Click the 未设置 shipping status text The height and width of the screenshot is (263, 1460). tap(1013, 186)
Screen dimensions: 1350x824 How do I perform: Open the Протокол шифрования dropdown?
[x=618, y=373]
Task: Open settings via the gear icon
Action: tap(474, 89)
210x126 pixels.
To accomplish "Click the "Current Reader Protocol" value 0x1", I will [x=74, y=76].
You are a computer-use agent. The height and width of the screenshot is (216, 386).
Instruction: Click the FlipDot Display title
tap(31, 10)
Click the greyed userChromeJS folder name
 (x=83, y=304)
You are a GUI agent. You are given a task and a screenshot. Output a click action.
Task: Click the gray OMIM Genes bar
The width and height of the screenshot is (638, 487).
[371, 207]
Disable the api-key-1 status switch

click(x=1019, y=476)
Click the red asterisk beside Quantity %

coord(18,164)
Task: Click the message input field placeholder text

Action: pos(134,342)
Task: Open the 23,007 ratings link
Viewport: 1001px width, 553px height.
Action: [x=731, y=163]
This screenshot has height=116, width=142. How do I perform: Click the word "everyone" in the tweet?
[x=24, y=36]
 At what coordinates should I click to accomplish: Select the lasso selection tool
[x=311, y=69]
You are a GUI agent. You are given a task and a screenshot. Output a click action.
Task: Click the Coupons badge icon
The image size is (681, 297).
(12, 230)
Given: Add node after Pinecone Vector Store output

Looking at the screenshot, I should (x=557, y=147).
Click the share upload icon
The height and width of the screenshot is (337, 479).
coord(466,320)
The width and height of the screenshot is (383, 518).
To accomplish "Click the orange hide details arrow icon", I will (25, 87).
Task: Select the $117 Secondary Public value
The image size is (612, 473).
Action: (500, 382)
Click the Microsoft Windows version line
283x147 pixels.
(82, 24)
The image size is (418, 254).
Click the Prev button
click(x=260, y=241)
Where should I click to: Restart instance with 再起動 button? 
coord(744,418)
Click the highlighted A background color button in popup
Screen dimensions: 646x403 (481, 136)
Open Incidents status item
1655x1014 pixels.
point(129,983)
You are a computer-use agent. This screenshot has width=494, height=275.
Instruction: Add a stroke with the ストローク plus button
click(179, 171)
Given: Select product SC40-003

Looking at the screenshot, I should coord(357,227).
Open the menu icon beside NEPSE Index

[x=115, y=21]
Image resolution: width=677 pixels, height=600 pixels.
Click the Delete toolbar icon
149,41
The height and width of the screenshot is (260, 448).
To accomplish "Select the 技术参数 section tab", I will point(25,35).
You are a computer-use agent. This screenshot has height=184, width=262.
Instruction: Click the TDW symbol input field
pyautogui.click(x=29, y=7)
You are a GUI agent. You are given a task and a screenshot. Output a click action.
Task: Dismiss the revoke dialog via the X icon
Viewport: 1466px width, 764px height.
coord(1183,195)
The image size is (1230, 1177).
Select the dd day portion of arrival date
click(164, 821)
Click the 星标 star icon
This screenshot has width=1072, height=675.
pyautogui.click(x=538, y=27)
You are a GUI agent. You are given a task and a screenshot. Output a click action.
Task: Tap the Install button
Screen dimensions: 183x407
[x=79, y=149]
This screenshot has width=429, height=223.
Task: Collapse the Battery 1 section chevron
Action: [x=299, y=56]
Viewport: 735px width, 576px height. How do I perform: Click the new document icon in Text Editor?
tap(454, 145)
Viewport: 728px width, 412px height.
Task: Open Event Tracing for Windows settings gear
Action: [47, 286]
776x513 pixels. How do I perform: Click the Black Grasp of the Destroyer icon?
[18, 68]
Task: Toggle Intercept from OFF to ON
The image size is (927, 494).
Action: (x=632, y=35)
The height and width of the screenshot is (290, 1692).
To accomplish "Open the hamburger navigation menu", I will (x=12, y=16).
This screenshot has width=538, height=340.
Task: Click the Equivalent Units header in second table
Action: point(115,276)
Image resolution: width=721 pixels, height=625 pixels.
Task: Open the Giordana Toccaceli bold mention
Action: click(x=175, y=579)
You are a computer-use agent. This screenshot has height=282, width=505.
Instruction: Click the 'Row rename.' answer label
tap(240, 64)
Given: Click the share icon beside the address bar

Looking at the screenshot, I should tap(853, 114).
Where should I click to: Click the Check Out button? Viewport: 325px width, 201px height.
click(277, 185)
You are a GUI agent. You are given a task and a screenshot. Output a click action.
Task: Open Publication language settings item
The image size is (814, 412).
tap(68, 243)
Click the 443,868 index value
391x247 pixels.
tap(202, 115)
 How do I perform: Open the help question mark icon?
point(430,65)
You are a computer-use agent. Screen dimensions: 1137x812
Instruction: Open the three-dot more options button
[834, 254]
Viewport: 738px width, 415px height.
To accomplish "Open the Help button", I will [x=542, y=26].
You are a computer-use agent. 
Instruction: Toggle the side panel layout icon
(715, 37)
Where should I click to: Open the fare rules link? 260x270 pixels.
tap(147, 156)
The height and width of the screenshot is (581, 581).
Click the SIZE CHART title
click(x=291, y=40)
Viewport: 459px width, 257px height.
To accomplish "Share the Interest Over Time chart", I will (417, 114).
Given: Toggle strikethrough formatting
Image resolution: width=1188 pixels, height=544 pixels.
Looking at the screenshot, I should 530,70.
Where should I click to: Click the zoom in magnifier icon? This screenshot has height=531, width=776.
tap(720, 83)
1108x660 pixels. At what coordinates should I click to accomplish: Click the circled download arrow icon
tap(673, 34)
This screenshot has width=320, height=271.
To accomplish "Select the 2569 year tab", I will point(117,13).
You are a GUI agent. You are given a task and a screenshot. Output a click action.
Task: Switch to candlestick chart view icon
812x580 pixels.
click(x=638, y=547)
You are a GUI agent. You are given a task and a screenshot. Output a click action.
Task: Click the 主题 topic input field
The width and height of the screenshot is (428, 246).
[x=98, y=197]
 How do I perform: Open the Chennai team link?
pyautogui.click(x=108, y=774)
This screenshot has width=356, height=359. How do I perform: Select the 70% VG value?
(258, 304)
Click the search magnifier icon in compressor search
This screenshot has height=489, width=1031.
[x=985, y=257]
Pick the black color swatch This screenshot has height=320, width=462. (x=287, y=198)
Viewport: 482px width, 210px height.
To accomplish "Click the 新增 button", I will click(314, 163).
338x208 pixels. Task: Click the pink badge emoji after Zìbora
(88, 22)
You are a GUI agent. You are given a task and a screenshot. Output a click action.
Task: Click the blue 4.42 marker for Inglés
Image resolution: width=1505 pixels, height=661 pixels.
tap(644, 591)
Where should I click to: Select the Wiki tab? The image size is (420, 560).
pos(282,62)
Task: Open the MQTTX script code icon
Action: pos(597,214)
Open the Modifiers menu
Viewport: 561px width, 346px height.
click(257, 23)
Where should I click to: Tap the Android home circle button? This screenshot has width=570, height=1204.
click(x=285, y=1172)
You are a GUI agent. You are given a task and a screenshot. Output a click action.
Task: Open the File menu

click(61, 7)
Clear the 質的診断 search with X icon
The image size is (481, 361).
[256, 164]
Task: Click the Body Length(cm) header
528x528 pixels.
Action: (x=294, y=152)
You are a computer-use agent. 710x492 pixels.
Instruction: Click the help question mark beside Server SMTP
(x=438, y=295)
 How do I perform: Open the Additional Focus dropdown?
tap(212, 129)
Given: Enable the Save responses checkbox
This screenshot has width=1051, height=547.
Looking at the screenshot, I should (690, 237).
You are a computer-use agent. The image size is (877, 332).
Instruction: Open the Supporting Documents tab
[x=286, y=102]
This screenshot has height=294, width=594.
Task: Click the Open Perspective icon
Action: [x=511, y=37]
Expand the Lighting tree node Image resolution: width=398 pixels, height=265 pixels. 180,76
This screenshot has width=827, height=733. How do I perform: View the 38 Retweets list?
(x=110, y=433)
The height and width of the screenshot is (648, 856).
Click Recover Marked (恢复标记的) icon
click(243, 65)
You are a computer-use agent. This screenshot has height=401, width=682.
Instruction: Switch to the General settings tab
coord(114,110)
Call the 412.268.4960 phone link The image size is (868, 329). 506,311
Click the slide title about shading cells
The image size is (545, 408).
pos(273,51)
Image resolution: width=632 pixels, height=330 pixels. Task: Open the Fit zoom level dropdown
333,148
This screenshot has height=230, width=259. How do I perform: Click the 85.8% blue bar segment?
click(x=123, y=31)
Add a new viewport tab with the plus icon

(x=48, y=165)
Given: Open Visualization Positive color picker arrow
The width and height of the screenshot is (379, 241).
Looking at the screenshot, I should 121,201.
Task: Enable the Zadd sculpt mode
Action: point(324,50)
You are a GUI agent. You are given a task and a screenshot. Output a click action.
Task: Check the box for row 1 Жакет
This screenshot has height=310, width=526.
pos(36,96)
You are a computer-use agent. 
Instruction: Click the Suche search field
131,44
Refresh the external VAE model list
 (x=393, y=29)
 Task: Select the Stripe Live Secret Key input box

┄┄┄┄┄┄┄┄┄┄

__Assignment__. For the data shown above, give the number of lines where the word "computer" appears, and nothing else.

__Solution__. 10